The research and the photographs are based on a large Field Study from the Swiss Alps to Naples in Southern Italy, within which are found numerous complex topographical and spatial conditions, which when the motorway is forced to negotiate during its route, results in extraordinary architectural incidents. The research domain was chosen because it is significant within the history of art and literature. Traveling in these regions was and is strongly related to the development of the phenomenology of Beauty and Sublimity and their representation in Culture.
Because the semantics of the term Sublime have become diluted in contemporary usage, [often wrongly being used in description of something exquisite or delightful], this project revisits 18th century formulations of these aesthetic categorisations, in the identification of instances of Sublimity and Beauty within the motorway megastructure and its immediate context.

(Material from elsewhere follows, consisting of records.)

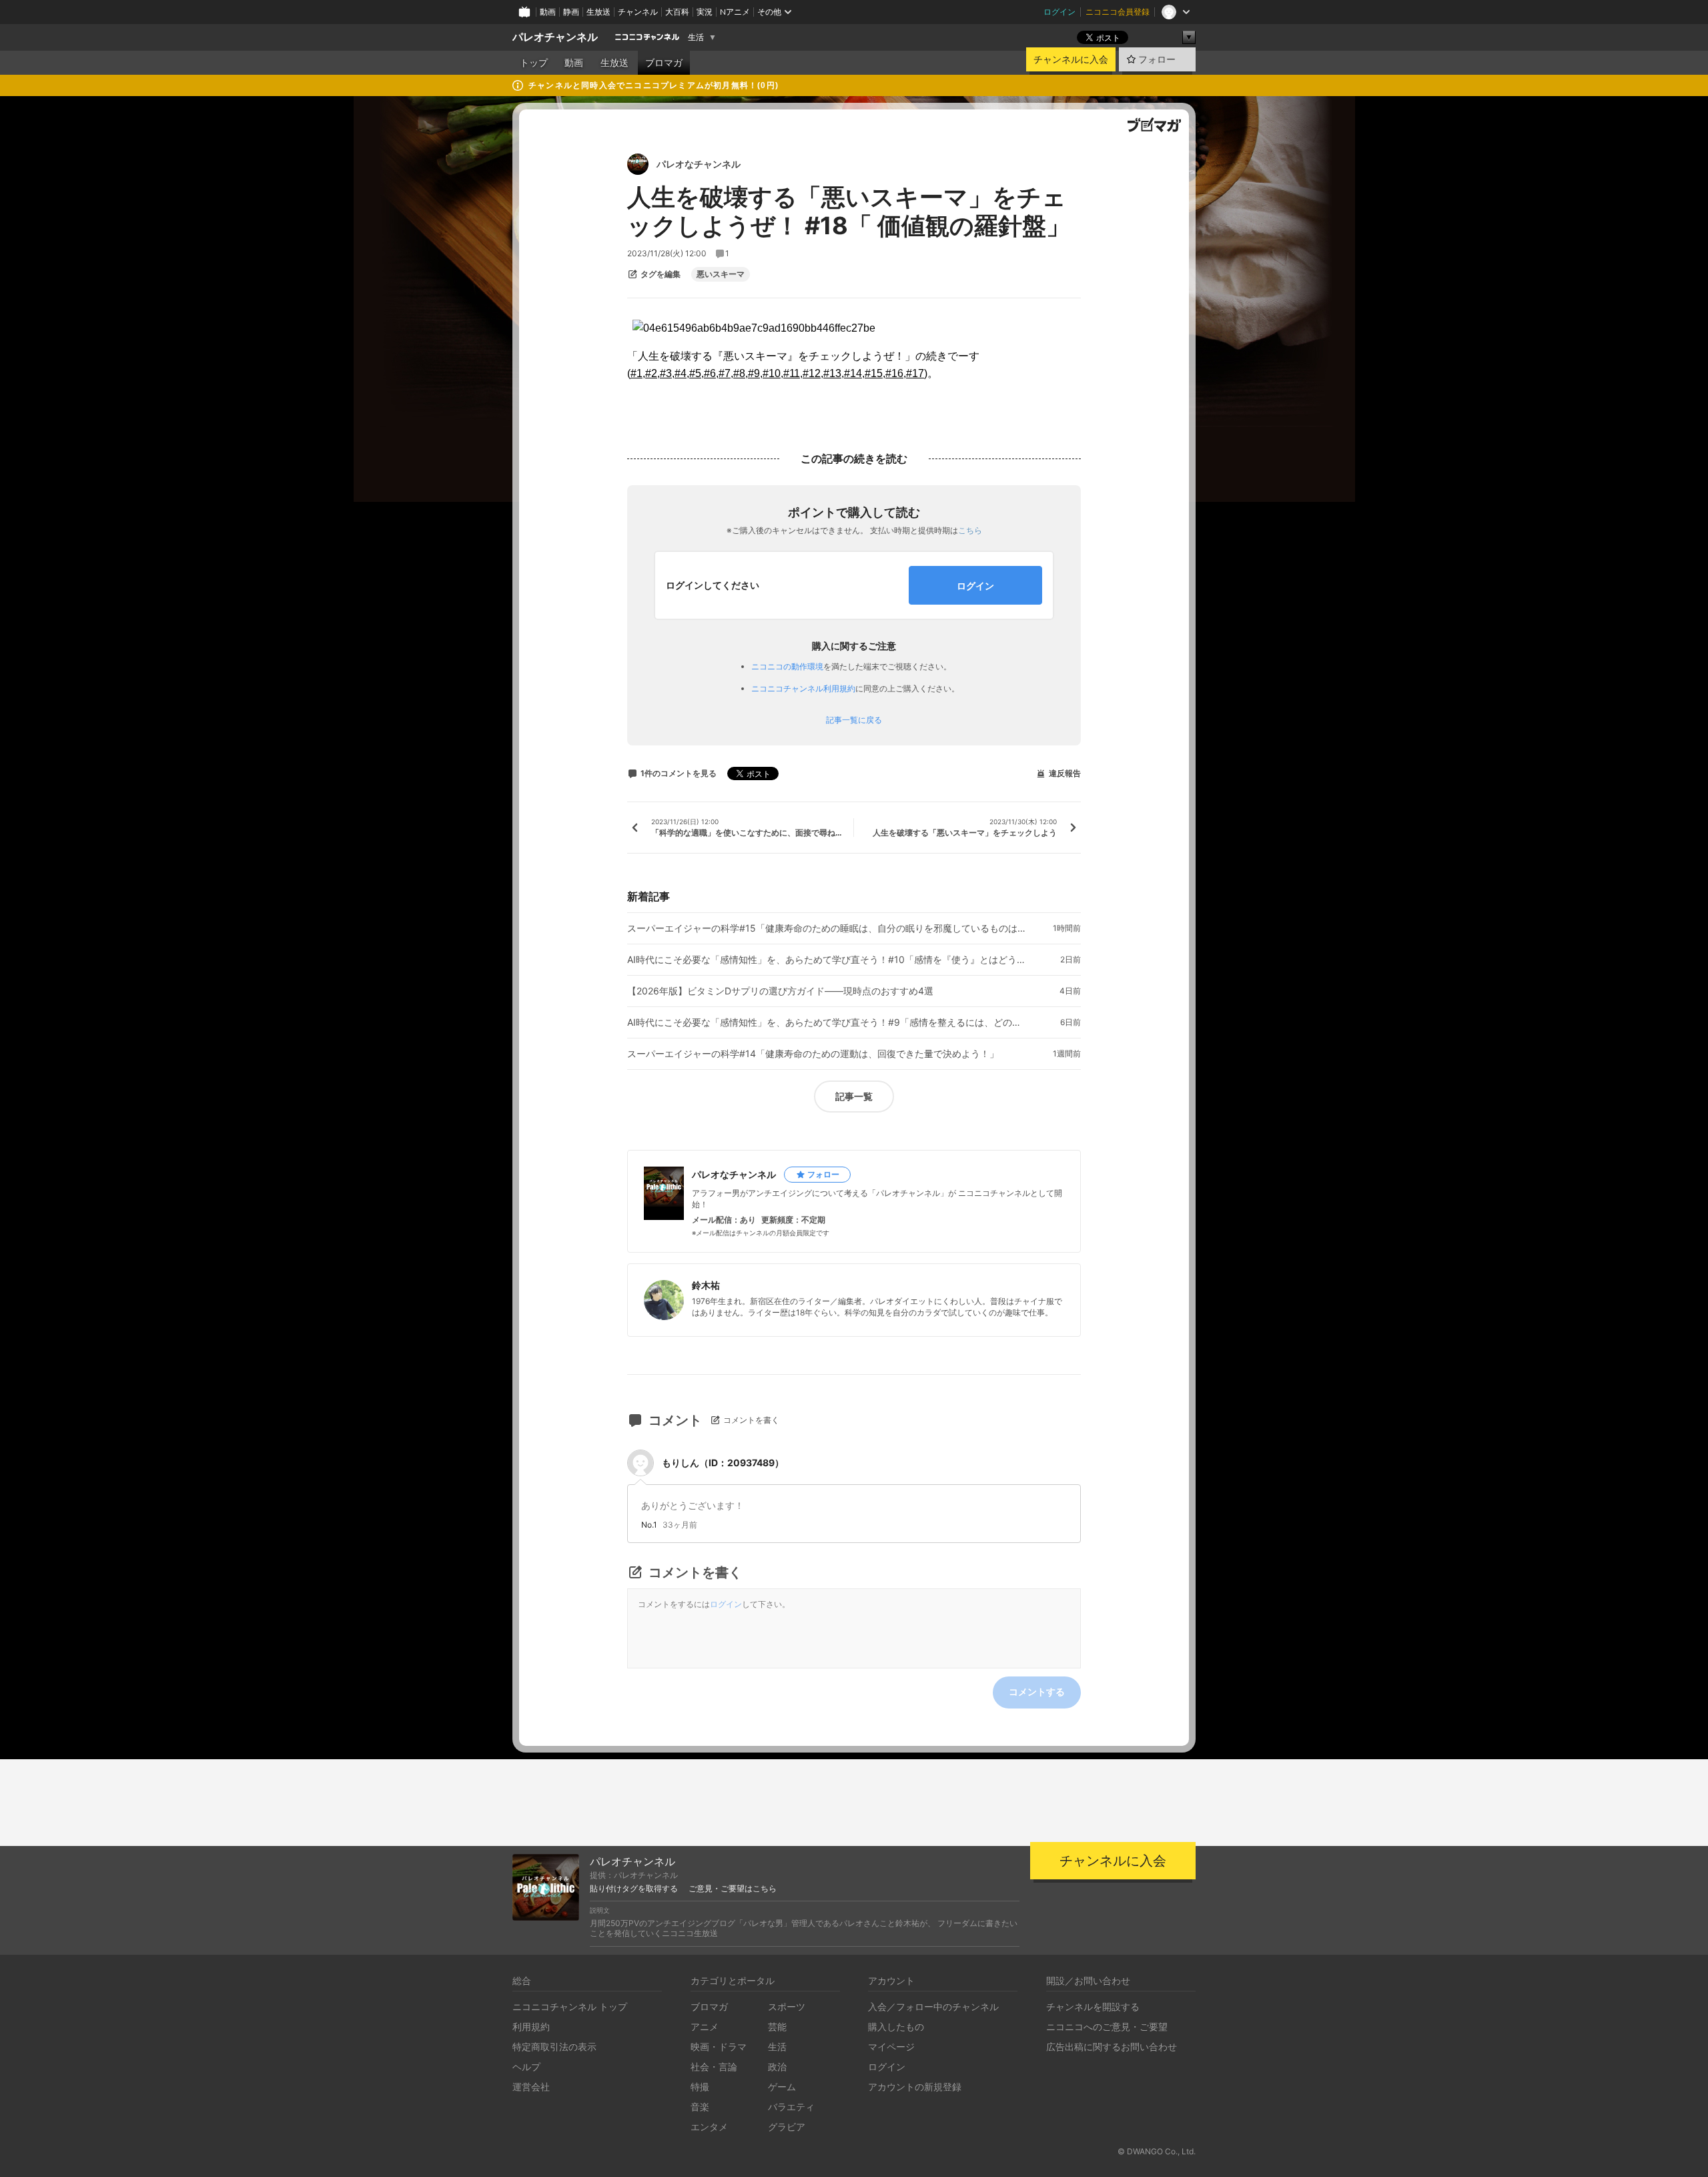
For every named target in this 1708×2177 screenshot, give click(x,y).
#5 (695, 373)
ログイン (1059, 12)
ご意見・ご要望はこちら (733, 1889)
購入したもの (896, 2026)
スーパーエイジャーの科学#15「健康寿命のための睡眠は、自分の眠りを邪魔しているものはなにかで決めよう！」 (827, 928)
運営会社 (531, 2086)
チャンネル (638, 12)
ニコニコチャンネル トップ (569, 2006)
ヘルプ (526, 2066)
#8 (739, 373)
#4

The research involved reference to 18th century travel literature and aesthetic treatises alongside contemporary architectural and photographic discourses.
Informed by this research, a series of topographical photographs – which through the total act of photography, create a new methodology for the identification, experience and representation of the Sublime incident within the motorway megastructure over an extensive field of study.
This long considered and evolving series of photographs reject the banal aesthetic in contemporary photography, employing instead a photographic aesthetic that embraces representation and post production enhancement rather than images that simply record, whose origins lie in Fine Art practice.
The photographs challenge the perception of motorways as mundane architecture within the landscape – not worthy of serious academic investigation and the current notions about the use of ‘banal’ subject matter, that emphasise the authorial presence of the photographer in the photograph.
The work explores the interdependent relationship between Beauty and Sublimity both within the making of the photograph and within its subsequent representation for viewer of the photograph and how this is able to adequately communicate an aesthetic experience.
By employing precise understandings of aesthetic categorisation in reference to visual perception and photographic composition, the research has created an original and transferable methodology for digital photography with which to investigate landscape architectures.